207 S.W. 937 | Tex. App. | 1918
The appellee's title to the Downey was undisputed, but the appellant Boy claimed *938 exclusive ownership of the Gilbert. It appears that in 1908 he instituted a suit in the district court of Cass county against the appellee for the purpose of recovering the Gilbert tract, together with rents and damages. That suit remained upon the docket of the district court of Cass county for nearly five years, and was then voluntarily dismissed by the appellant Boy.
In the trial of this case in the court below, a verdict was rendered in favor of the appellee, McDowell, for the land; and it is from that judgment that this appeal is prosecuted. The only errors assigned are, in substance, that the evidence does not support the verdict.
It is contended: First, that McDowell never had possession of any portion of the Gilbert survey; and, second, that if it should be held that he did have possession of a portion of that survey, such possession was not adverse within the meaning of the statute of limitations. There was ample testimony to support the finding that McDowell had inclosed about nine acres of the Gilbert survey, and that he had been cultivating and using the greater portion of that inclosed land for more than five years before the institution of this suit. We deem it unnecessary to discuss in detail the testimony of the witnesses upon that issue. While it was, conflicting, yet there is sufficient to support the finding involved in the jury's verdict.

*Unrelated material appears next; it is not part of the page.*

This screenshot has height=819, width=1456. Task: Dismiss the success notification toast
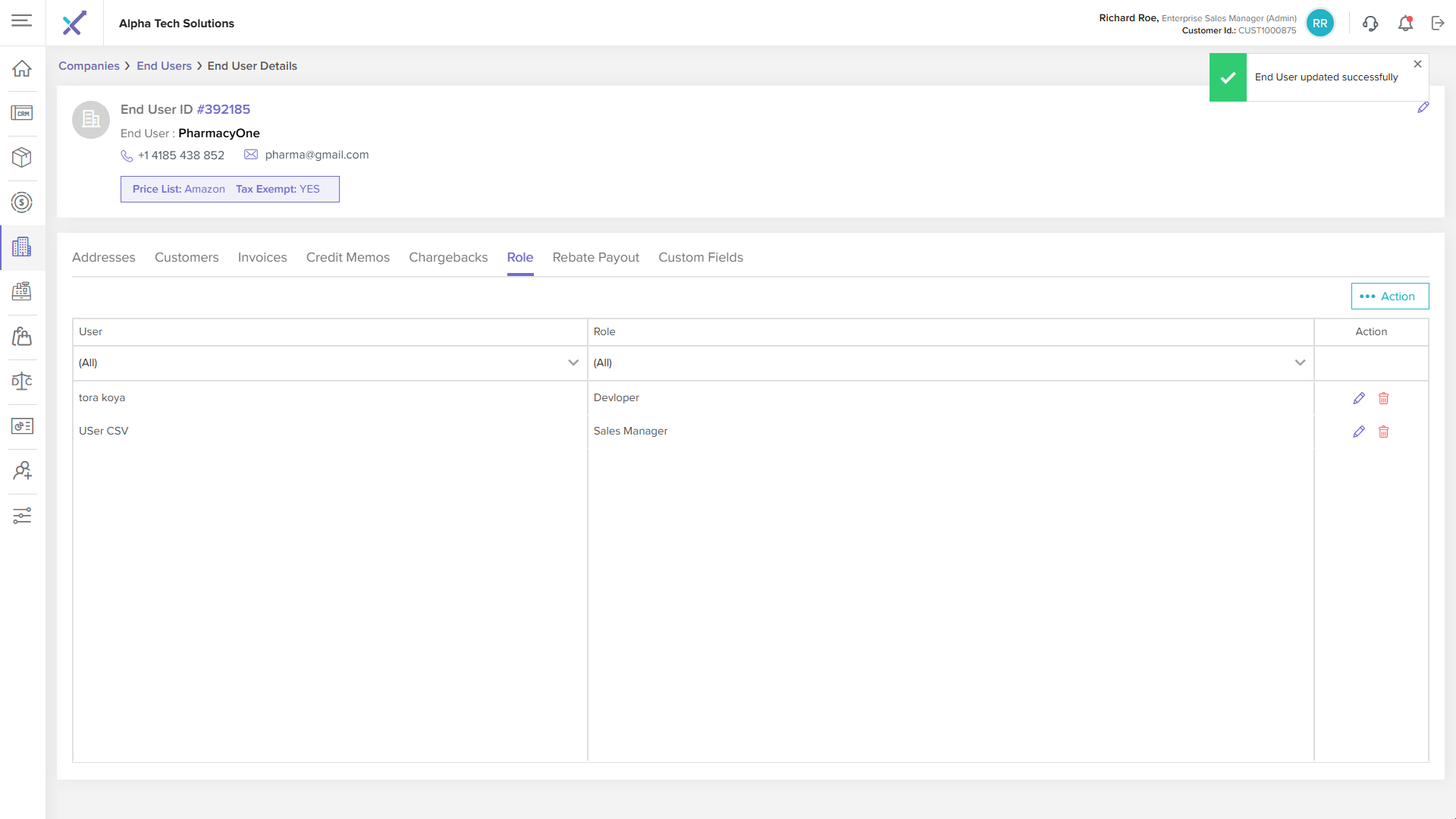click(1417, 64)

The contention that McDowell's ownership was not notoriously adverse is based upon the proposition that, his occupancy having originated in a mistaken location of the north boundary line of the Downey, his title by limitation would at most be restricted to the land which he had actually inclosed. In support of that proposition we are referred to the case of Holland v. Nance,
"The facts were held to present a question of law, and not one of fact for the jury. It must be kept constantly in mind that, in applying a proposition like that, the facts of particular cases must be carefully regarded, and that additional facts may easily take the question, whether the evidences of possession and the adverse claim were sufficiently certain and unequivocal to give notice to reasonably diligent owners, out of the province of the court and into that of the jury."

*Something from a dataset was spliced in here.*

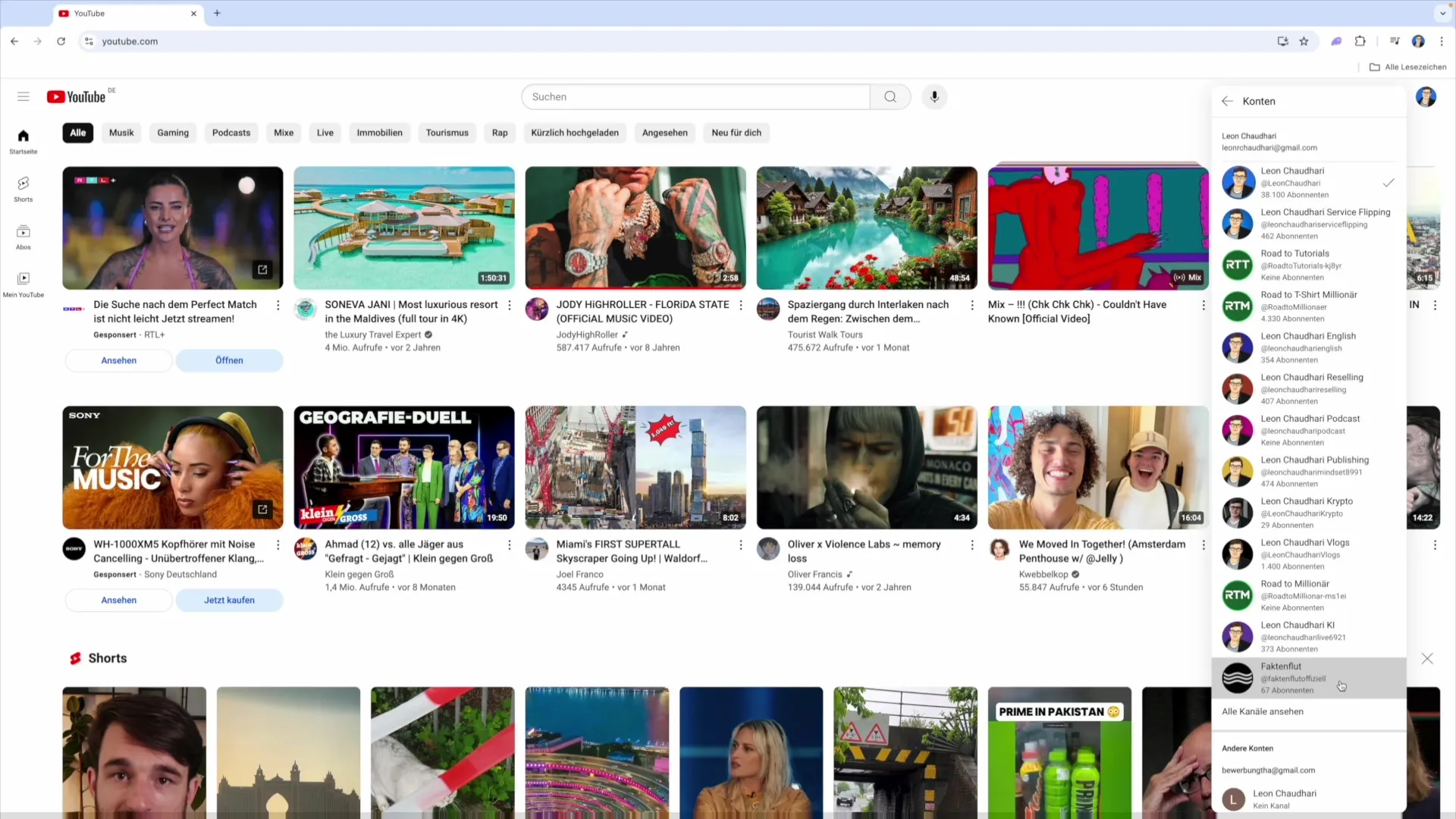Open Shorts from the left sidebar
This screenshot has height=819, width=1456.
(23, 188)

It seems that in the cases referred to the decision of the court turned on the sufficiency of the evidence to show a notice to the true owner of the adverse claim relied upon. An encroachment upon the land of another, due solely to a mistake in the location of the true boundary, is inconsistent with the claim of ownership to any portion of the land that lies beyond the limits of the inclosure. Possession of premises usually carries with it the presumption of a claim of title, and in that sense operates as notice to the true owner that his title is disputed. When a deed is the basis of the possession, it defines the extent of the hostile claim. But this presumption is one of fact, and may be rebutted by proof that the possession is not adverse, or that it was due to a mistake in locating a boundary line, and that there was no intention on the part of the trespasser to claim beyond the limits of his actual inclosure. When possession begins in this manner, it would be unfair to permit the intruder, in order to claim the benefits of the statute of limitations, to show that he had secretly altered his intention and had for more than the statutory period quietly nursed the design to claim as his own all of the land which the character of his possession would permit. One of the essentials required to perfect a title by limitation is that the adverse claim must be open and notorious, in order to inform the true owner that his title is contested. But it does not follow that a possession unaccompanied at the beginning by any hostile intent, or one which is limited to the actual inclosure placed by mistake upon the premises, may not be thereafter converted into an adverse claim sufficient in the course of time to mature into a title by limitation beyond the amount actually inclosed. One whose possession originated without a hostile intent, or which was accompanied by a claim limited to the boundaries of the land actually inclosed, is not required to abandon his possession and then renew it under an adverse claim before he can put in operation the statute of limitations. Udell v. Peak,
We are therefore of the opinion that the appellee proved upon the trial a title perfected by limitation, and the judgment is affirmed.